Hardware Reality: The Curse of Dimensionality

When you perform a polynomial expansion, the number of features explodes combinatorially. For d input features and degree p, the number of output features N grows rapidly.

The formula for the number of terms in a polynomial expansion of degree p with d variables (including bias) is:

N = C(d + p, p)

Let’s look at the numbers:

Original Features (d)	Degree (p)	Expanded Features (N)	Memory (Float32)
10 (Small dataset)	2	C(12, 2) = 66	~264 bytes
10	3	C(13, 3) = 286	~1 KB
100 (Image 10x10)	2	C(102, 2) = 5,151	~20 KB
100	3	C(103, 3) = 176,851	~700 KB
1000 (Image 32x32)	3	C(1003, 3) ≈ 167 Million	~668 MB

[!CAUTION] Explosion Hazard: Increasing the polynomial degree just slightly (e.g., from 2 to 3) can turn a manageable dataset into one that crashes your RAM. This huge increase in dimensions is known as the Curse of Dimensionality.

The Kernel Trick

So how do we use high-dimensional spaces without running out of RAM? We use the Kernel Trick.

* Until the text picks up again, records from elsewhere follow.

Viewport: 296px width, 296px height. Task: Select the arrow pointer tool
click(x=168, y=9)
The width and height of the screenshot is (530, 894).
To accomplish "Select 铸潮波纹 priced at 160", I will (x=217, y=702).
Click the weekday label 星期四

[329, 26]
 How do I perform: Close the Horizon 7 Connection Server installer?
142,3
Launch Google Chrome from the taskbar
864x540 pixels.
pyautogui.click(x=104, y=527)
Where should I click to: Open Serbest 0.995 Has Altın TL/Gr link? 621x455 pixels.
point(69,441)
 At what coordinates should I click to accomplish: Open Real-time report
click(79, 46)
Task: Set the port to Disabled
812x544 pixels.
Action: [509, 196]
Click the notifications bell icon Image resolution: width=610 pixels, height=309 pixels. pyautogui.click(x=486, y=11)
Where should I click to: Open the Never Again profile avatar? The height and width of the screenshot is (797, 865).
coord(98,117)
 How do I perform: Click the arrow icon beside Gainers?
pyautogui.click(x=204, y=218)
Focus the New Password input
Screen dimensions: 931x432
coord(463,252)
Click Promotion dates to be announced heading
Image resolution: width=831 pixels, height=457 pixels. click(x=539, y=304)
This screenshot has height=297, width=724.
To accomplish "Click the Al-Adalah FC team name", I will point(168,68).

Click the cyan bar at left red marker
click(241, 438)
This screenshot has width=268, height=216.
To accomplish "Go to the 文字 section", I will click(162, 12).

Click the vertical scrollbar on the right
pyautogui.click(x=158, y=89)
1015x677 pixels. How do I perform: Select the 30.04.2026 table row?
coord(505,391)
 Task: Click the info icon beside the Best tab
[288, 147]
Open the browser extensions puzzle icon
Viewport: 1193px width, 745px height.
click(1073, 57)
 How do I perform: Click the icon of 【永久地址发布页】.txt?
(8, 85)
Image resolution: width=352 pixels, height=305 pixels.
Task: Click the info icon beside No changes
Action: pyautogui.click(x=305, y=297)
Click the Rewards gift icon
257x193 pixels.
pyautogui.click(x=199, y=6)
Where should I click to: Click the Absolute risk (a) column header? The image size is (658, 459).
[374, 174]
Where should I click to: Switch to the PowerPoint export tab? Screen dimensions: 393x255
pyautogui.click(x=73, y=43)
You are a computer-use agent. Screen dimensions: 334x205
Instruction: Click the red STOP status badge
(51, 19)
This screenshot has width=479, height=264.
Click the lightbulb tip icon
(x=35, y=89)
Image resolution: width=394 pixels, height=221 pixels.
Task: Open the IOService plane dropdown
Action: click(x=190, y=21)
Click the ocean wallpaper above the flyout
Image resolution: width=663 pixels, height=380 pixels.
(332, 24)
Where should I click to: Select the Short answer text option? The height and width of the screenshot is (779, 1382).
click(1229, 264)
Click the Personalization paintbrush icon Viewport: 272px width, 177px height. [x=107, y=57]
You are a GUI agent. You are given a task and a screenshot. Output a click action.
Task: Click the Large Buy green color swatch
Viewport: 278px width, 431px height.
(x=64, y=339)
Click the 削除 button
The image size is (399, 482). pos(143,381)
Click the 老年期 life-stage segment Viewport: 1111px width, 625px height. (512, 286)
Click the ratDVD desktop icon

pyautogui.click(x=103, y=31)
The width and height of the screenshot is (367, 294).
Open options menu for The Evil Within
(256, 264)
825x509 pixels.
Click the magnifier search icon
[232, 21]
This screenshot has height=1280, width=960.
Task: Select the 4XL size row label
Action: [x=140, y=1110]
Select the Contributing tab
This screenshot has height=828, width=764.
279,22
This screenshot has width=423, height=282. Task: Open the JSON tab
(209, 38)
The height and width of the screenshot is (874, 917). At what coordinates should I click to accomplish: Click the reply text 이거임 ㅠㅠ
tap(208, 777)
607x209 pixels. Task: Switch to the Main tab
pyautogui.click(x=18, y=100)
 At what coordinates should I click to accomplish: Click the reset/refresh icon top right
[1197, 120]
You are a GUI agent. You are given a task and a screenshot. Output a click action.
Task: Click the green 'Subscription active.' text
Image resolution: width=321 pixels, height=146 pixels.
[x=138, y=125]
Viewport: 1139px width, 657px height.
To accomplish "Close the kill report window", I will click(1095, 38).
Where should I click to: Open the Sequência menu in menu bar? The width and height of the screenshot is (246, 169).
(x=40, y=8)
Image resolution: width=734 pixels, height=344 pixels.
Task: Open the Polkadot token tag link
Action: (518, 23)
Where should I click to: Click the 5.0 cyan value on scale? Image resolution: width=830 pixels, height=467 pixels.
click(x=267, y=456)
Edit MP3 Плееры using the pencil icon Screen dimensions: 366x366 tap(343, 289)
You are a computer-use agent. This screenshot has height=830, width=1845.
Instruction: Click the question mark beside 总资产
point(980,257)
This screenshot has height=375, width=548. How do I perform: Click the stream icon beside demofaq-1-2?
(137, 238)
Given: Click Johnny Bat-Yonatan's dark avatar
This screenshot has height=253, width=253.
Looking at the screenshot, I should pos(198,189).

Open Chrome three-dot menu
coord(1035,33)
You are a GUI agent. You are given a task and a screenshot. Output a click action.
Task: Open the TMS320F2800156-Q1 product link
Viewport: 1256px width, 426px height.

The core idea is that many algorithms (like SVMs) only depend on the dot product between data points, not the points themselves.

Instead of expanding vector x into a massive vector φ(x) and then computing φ(x) &cdot; φ(y), we compute a kernel function K(x, y) that equals that dot product but is computed in the original low-dimensional space.

For a polynomial kernel: K(x, y) = (x &cdot; y + c)^p

This computation takes O(d) time (linear in original features), whereas explicit expansion takes O(d^p).

[!TIP] Intuition: We are calculating the geometric relationship (angle/distance) in the high-dimensional space without ever actually visiting that space. It’s like measuring the distance between two stars using a telescope instead of flying there.